Russ Koesterich, BlackRock's Chief Investment Strategist, says global risks have increased for investors.
Russ Koesterich, BlackRock’s Chief Investment Strategist, says global risks have increased for investors.
Odds Rise That Fed Tapering Begins This Autumn
The recent better-than-expected economic data has come from modest firming in the manufacturing sector, as seen in the uptick in the ISM Manufacturing Survey, and a solid jobs report. While June’s non-farm payrolls report of 195,000 new jobs was by no means the long hoped for breakout in the labor market, it was consistent with the 190,000 average for the past year and strong enough to indicate the recovery is making progress. Although we see little evidence of the economy taking off, we continue to believe we should see slow improvement into year’s end.
However, there is a flip side to continuing progress in the recovery. Eventually, the Fed will have to pull back on its extremely accommodative monetary policy. At this time in the economic cycle, it means a tapering and eventual cessation of the Fed’s quantitative easing bond-buying programme. With a solid if uninspiring June payroll report, the odds rise that the Fed will begin to taper the rate of asset purchases sometime this autumn. As a result, investors are still looking to lower their exposure to the bonds the Fed has been buying, and Friday witnessed yet another bond market selloff (although we believe the magnitude of Friday’s selling was exacerbated by thin volume due to the holiday).

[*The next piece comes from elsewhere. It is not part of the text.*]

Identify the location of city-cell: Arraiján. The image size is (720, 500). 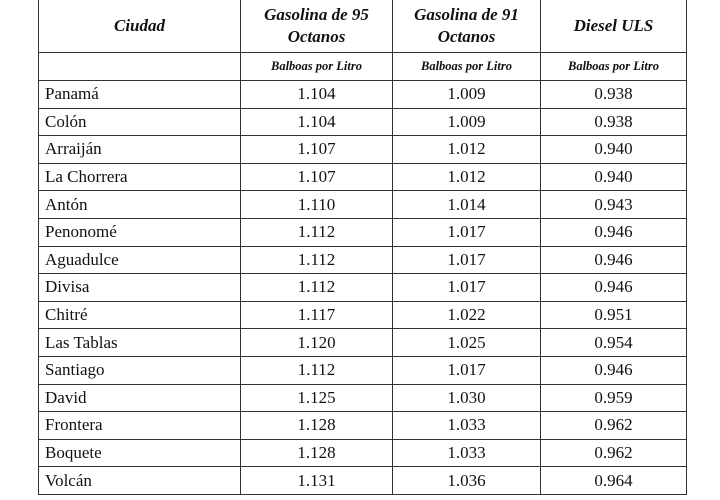
(140, 150).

Risks Increase With Higher Rates
While markets can withstand a small rise in interest rates without derailing the rally, the risks going forward have risen. We saw on Friday that markets can weather a modest rate increase, as stocks rallied despite the selloff in bonds. And there is further evidence that investors are growing accustomed to somewhat higher rates: Despite the yield on the 10-year Treasury note remaining at or above 2.5%, $6bn flowed into equity funds last week. At some point, however, higher rates will create a more significant headwind for stocks. While there is no magic level, a prolonged and substantial move over 3% in the 10-year US Treasury yield would represent a risk to equities for several reasons. Higher rates would hurt corporate margins, slow the housing recovery and create more of an alternative for yield-hungry investors.
Global Risks Escalate
While the first six months of the year were mostly free of market-rattling headlines, the number of global risks that investors should watch closely has risen. With the exception of a brief scare over Cyprus banks, the political issues in both Europe and the United States have at least temporarily faded. Going into the second half of the year, we see a number of potential issues. Two in particular surfaced last week: fatigue with austerity measures in Europe and rising tensions throughout the Middle East.
The Portuguese government is the latest to show cracks. While Prime Minister Coelho’s government avoided collapse, the country is clearly struggling with divisions regarding its austerity approach. Elsewhere, the recent departure of the Democratic Left, one of the smaller political parties in Greece, puts the Grecian political coalition at risk. With Europe still mired in a recession and its banking system fragmented, we continue to view the region as a major risk factor.
Our other major concern continues to be the Middle East. With the recent collapse of the Egyptian government, and Syria still embroiled in a civil war, there is the potential for more unrest. In addition, political and terrorism risks have already impacted oil production in several countries, including Nigeria, Iran and Iraq. Fortunately, rising US production has offset these losses, but oil prices are creeping higher and any further disruption in production would likely send them higher still. While a stronger jobs market is helping the US consumer, higher gasoline prices would represent a painful headwind at a time when many consumers are still getting back on their feet.